▶ [Aim of the task]
Copy only the lines from the one containing "Given: Untick personal" through the final line of the records below, exactly as written, with no pictures.

Pixel coordinate grounding data:
#####

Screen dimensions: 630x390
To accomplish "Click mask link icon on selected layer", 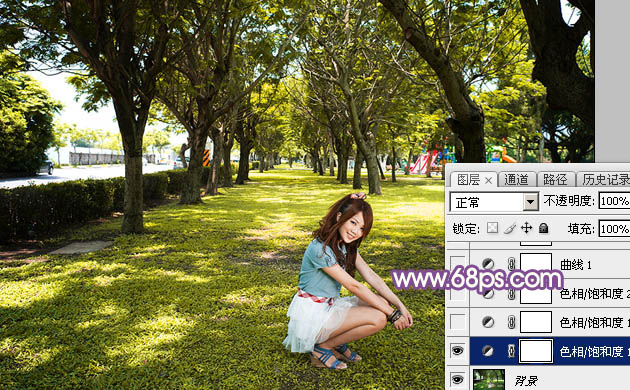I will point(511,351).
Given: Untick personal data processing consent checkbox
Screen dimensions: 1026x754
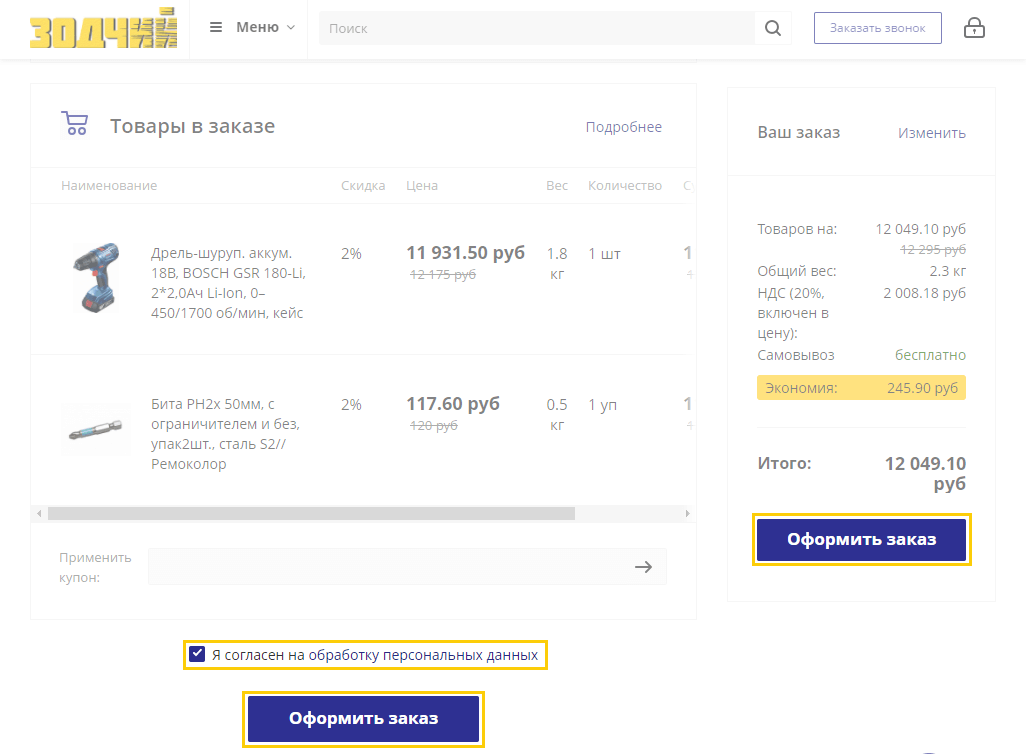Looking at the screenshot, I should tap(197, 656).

#####

▶ [Result of the exercise]
Given: Untick personal data processing consent checkbox
Screen dimensions: 1026x754
Looking at the screenshot, I should tap(197, 656).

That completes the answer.